ブッシュ大統領は宇宙人が変装していましたが、オバマ大統領はそうは思えませんがね。
いや、そっちじゃなくて。
失礼。国鉄は公共交通機関ですから、企業名をつけるのは避けたいというのはあったようですね。小名浜線でも芳浜駅と東高山駅は企業名が入っていたので国鉄編入時に改名しました。
もともとの名前はなんだったんですか?
芳浜駅が東邦亜鉛前駅、東高山駅は水素前駅でした。
水素前って、企業名なの?
駅のそばに日本水素という工場がありました。水素も亜鉛も元素名なのにまったくお役所というのは杓子定規でいけません。
それはともかくとして、東邦亜鉛前駅はまかりならんということで芳浜駅に名前が変わったということは、東邦亜鉛駅も本来は許されざる駅名なわけですよね。
そうですね。
でも現実に国鉄時代から東邦亜鉛駅は存在している。
してませんよ?
!?
▲工場の入口に1両分の仮設ホームがあるだけの東邦亜鉛駅。JR東日本の駅でこれ以上簡素なターミナルはおそらく存在しません。出自が仮乗降場といわれれば納得の駅です。

ジャッキーの補足

実は東邦亜鉛駅が開業したのは1987年4月1日。JR東日本の発足と同じ日なんだ。それまでも芳浜〜東邦亜鉛間には電車が運転されていたんだけど、東邦亜鉛行きの電車は1本も存在しなかったんだぜ。何を言っているのかわからないと思うけど、電車は必ずしも駅が終点になるとは限らないって事なんだ。
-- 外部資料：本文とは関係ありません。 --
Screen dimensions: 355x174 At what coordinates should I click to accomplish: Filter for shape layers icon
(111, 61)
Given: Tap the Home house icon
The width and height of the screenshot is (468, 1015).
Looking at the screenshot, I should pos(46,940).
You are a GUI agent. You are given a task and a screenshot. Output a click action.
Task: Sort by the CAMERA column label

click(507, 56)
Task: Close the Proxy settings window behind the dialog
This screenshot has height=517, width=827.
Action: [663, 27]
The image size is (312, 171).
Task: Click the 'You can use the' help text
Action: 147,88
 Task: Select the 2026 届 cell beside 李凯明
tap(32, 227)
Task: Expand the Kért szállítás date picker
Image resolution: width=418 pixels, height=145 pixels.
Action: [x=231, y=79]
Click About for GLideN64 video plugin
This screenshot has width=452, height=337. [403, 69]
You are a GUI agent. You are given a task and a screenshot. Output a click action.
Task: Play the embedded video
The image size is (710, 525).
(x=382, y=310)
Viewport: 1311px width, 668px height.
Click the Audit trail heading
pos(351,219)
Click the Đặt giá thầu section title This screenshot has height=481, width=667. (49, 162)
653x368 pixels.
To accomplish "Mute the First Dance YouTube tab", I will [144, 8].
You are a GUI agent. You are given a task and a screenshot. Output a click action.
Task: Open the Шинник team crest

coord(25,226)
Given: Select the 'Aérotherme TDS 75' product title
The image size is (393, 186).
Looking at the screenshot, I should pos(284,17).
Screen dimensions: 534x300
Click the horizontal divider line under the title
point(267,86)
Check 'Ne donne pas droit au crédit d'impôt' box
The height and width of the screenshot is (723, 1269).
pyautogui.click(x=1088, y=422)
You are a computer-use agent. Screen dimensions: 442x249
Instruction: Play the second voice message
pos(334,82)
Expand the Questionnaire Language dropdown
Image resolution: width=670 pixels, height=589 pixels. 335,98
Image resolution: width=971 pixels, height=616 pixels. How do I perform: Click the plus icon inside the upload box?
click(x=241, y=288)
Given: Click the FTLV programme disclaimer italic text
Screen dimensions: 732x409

当時東邦亜鉛駅は存在しなかった、けど利用客は東邦亜鉛「駅のようなところ」で乗り降りしていたんだ。
……すいません。ジャッキー最近探偵物にハマってて思わせぶりな言いかたが癖になっているみたいです。
若いときはそんなもんです。つまり東邦亜鉛って駅は存在しなかったんですが、東邦亜鉛の行員輸送用に仮乗降場を設置していたんです。仮乗降場ですから管理局の裁量で作れますし、駅名に関しても駅じゃないので企業名をつけるなとかそういった制約はありません。
つまり、東邦亜鉛仮乗降場ということなんですね。
実際のところ駅名はなかったんですけどね。利用客や乗務員が勝手に東邦亜鉛と呼んでいたにすぎません。運賃計算上は芳浜駅の構内という扱いでした。
小松島港駅と同じような取り扱いだったんですね。
そういうことです。その後分割民営化を契機にすべての仮乗降場を駅に格上げすることになって、事実上の駅名となっていた東邦亜鉛を正式な駅名にしたというわけです。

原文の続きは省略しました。